Boehringer Ingelheim and IBM announced an agreement that will enable Boehringer to use IBM’s foundation model technologies to discover novel candidate antibodies for the development of efficient therapeutics.
“We are very excited to collaborate with the research team at IBM, who share our vision of making in silico biologic drug discovery a reality,” said Andrew Nixon, Global Head of Biotherapeutics Discovery at Boehringer Ingelheim. “I am confident that by joining forces with IBM scientists we will develop an unprecedented platform for accelerated antibody discovery which will enable Boehringer to develop and deliver new treatments for patients with high unmet need.”
Boehringer will be using an IBM-developed, pre-trained AI model that will be further fine-tuned on additional Boehringer proprietary data. “IBM has been at the forefront of creating generative AI models that extend AI’s impact beyond the domain of language” said Alessandro Curioni, Vice President Accelerated Discovery, IBM Research. “We are thrilled to now bring IBM’s multimodal foundation model technologies to Boehringer, a leader in the development and manufacturing of antibody-based therapies, to help accelerate the pace at which Boehringer can create new therapeutics.”
Foundation models for antibody discovery
Therapeutic antibodies are central in the treatment of many diseases, including cancer, autoimmune and infectious diseases. Despite major technological advances, the discovery and development of therapeutic antibodies covering diverse epitopes remains a highly complex and time-consuming process.
Together, Boehringer and IBM researchers will aim to accelerate the antibody discovery process through in-silico methods. The sequence, structure and molecular profile information of disease-relevant targets as well as success criteria for therapeutically relevant antibody molecules, like affinity, specificity and developability will form the basis for the in-silico generation of new human antibody sequences. These methods rely on new IBM foundation model technologies, designed to increase the speed and efficiency of antibody discovery and quality of predicted antibody candidates.

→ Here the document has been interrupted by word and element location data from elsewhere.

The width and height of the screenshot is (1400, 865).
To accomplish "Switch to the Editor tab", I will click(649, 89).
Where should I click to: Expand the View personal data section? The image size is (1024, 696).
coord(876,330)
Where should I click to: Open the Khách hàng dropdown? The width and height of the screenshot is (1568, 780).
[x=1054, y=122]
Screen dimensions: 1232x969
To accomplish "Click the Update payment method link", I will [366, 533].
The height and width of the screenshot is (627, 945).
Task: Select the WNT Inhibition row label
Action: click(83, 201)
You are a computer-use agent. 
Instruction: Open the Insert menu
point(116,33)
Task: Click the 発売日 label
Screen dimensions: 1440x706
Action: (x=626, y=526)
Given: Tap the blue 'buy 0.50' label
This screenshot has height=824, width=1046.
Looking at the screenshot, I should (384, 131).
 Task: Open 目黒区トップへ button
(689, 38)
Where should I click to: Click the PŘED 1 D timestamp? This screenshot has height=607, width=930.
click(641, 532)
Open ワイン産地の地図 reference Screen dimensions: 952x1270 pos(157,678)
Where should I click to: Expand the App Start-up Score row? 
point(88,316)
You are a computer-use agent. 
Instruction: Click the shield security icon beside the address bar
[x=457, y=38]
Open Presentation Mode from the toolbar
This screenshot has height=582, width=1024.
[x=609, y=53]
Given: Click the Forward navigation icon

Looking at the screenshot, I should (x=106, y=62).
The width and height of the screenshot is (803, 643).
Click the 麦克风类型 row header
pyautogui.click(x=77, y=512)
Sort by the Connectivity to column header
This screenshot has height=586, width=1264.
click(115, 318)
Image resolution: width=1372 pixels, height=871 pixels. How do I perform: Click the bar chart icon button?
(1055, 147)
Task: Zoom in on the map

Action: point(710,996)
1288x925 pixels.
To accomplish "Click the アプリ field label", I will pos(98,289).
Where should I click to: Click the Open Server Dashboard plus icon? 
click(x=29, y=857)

IBM’s foundation model technologies, which have demonstrated success in generating biologics and small molecules with relevant target affinities, are used to design antibody candidates for the defined targets which are subsequently screened with AI-enhanced simulation to select and refine the best binders for the target. In a validation step, Boehringer Ingelheim will produce in mini-scales and experimentally assess the antibody candidates. Moving forward, the results from the laboratory experiments will be used to improve the in-silico methods via feedback loops.
By collaborating with leading academic and industry partners, Boehringer is building a leading digital ecosystem to enable the acceleration of drug discovery and development and create new breakthrough opportunities to transform patients’ lives.
This work also serves as the latest in IBM’s efforts to use generative AI and foundation models to accelerate discovery and creation of new biologics and small molecules. Earlier this year, the company’s generative AI model efficiently predicted physico-chemical properties of drug-like small molecules.
The IBM biomedical foundation model technologies rely on a wide range of heterogenous, publicly available data sets, including protein-protein interactions and drug-target interactions to develop pre-trained models. The pre-trained models are then fine-tuned on specific proprietary data of IBM’s partner to offer newly designed proteins and small molecules with the desired properties.